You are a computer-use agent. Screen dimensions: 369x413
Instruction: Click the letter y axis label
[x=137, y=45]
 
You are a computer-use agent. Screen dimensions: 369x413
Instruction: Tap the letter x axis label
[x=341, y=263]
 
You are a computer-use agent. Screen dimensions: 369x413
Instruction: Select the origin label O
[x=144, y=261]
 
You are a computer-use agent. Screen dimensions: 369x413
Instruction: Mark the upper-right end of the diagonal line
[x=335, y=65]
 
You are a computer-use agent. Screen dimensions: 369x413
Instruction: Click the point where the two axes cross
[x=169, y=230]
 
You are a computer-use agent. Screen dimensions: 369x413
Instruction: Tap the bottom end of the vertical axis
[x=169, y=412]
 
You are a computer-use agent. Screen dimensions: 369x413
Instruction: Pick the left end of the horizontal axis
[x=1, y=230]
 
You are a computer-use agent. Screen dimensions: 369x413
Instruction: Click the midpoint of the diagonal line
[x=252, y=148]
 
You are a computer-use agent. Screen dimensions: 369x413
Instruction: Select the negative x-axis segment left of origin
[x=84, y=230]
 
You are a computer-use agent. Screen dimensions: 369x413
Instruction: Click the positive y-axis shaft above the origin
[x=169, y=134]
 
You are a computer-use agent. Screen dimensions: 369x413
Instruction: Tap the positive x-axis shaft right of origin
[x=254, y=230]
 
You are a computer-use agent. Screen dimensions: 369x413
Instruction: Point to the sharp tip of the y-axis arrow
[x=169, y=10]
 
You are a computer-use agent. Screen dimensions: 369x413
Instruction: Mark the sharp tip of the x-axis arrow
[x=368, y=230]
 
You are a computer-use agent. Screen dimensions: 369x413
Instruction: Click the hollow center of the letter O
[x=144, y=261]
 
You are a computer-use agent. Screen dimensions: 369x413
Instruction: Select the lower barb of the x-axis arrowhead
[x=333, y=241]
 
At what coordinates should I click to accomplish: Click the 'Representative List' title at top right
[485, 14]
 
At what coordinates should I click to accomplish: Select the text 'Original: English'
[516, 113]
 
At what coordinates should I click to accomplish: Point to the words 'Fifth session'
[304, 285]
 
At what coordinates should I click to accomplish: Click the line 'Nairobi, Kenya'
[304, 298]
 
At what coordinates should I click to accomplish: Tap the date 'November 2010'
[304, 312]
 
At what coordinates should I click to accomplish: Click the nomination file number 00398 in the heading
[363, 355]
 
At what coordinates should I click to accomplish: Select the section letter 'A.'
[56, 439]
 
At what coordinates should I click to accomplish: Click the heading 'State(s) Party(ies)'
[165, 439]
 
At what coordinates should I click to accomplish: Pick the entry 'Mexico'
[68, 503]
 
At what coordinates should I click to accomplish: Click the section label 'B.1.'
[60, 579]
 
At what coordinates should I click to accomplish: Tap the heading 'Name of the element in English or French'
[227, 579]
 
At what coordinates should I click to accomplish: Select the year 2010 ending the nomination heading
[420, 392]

> AIM OF THE EXERCISE
Please express every line of the entries above as a Markdown table with two columns: Row, which numbers each line, and Line, which holds that line's text. Leave out blank lines.

> THE COMPLETED TASK
| Row | Line |
|---|---|
| 1 | You are a computer-use agent. Screen dimensions: 369x413 |
| 2 | Instruction: Click the letter y axis label |
| 3 | [x=137, y=45] |
| 4 | You are a computer-use agent. Screen dimensions: 369x413 |
| 5 | Instruction: Tap the letter x axis label |
| 6 | [x=341, y=263] |
| 7 | You are a computer-use agent. Screen dimensions: 369x413 |
| 8 | Instruction: Select the origin label O |
| 9 | [x=144, y=261] |
| 10 | You are a computer-use agent. Screen dimensions: 369x413 |
| 11 | Instruction: Mark the upper-right end of the diagonal line |
| 12 | [x=335, y=65] |
| 13 | You are a computer-use agent. Screen dimensions: 369x413 |
| 14 | Instruction: Click the point where the two axes cross |
| 15 | [x=169, y=230] |
| 16 | You are a computer-use agent. Screen dimensions: 369x413 |
| 17 | Instruction: Tap the bottom end of the vertical axis |
| 18 | [x=169, y=412] |
| 19 | You are a computer-use agent. Screen dimensions: 369x413 |
| 20 | Instruction: Pick the left end of the horizontal axis |
| 21 | [x=1, y=230] |
| 22 | You are a computer-use agent. Screen dimensions: 369x413 |
| 23 | Instruction: Click the midpoint of the diagonal line |
| 24 | [x=252, y=148] |
| 25 | You are a computer-use agent. Screen dimensions: 369x413 |
| 26 | Instruction: Select the negative x-axis segment left of origin |
| 27 | [x=84, y=230] |
| 28 | You are a computer-use agent. Screen dimensions: 369x413 |
| 29 | Instruction: Click the positive y-axis shaft above the origin |
| 30 | [x=169, y=134] |
| 31 | You are a computer-use agent. Screen dimensions: 369x413 |
| 32 | Instruction: Tap the positive x-axis shaft right of origin |
| 33 | [x=254, y=230] |
| 34 | You are a computer-use agent. Screen dimensions: 369x413 |
| 35 | Instruction: Point to the sharp tip of the y-axis arrow |
| 36 | [x=169, y=10] |
| 37 | You are a computer-use agent. Screen dimensions: 369x413 |
| 38 | Instruction: Mark the sharp tip of the x-axis arrow |
| 39 | [x=368, y=230] |
| 40 | You are a computer-use agent. Screen dimensions: 369x413 |
| 41 | Instruction: Click the hollow center of the letter O |
| 42 | [x=144, y=261] |
| 43 | You are a computer-use agent. Screen dimensions: 369x413 |
| 44 | Instruction: Select the lower barb of the x-axis arrowhead |
| 45 | [x=333, y=241] |
| 46 | At what coordinates should I click to accomplish: Click the 'Representative List' title at top right |
| 47 | [485, 14] |
| 48 | At what coordinates should I click to accomplish: Select the text 'Original: English' |
| 49 | [516, 113] |
| 50 | At what coordinates should I click to accomplish: Point to the words 'Fifth session' |
| 51 | [304, 285] |
| 52 | At what coordinates should I click to accomplish: Click the line 'Nairobi, Kenya' |
| 53 | [304, 298] |
| 54 | At what coordinates should I click to accomplish: Tap the date 'November 2010' |
| 55 | [304, 312] |
| 56 | At what coordinates should I click to accomplish: Click the nomination file number 00398 in the heading |
| 57 | [363, 355] |
| 58 | At what coordinates should I click to accomplish: Select the section letter 'A.' |
| 59 | [56, 439] |
| 60 | At what coordinates should I click to accomplish: Click the heading 'State(s) Party(ies)' |
| 61 | [165, 439] |
| 62 | At what coordinates should I click to accomplish: Pick the entry 'Mexico' |
| 63 | [68, 503] |
| 64 | At what coordinates should I click to accomplish: Click the section label 'B.1.' |
| 65 | [60, 579] |
| 66 | At what coordinates should I click to accomplish: Tap the heading 'Name of the element in English or French' |
| 67 | [227, 579] |
| 68 | At what coordinates should I click to accomplish: Select the year 2010 ending the nomination heading |
| 69 | [420, 392] |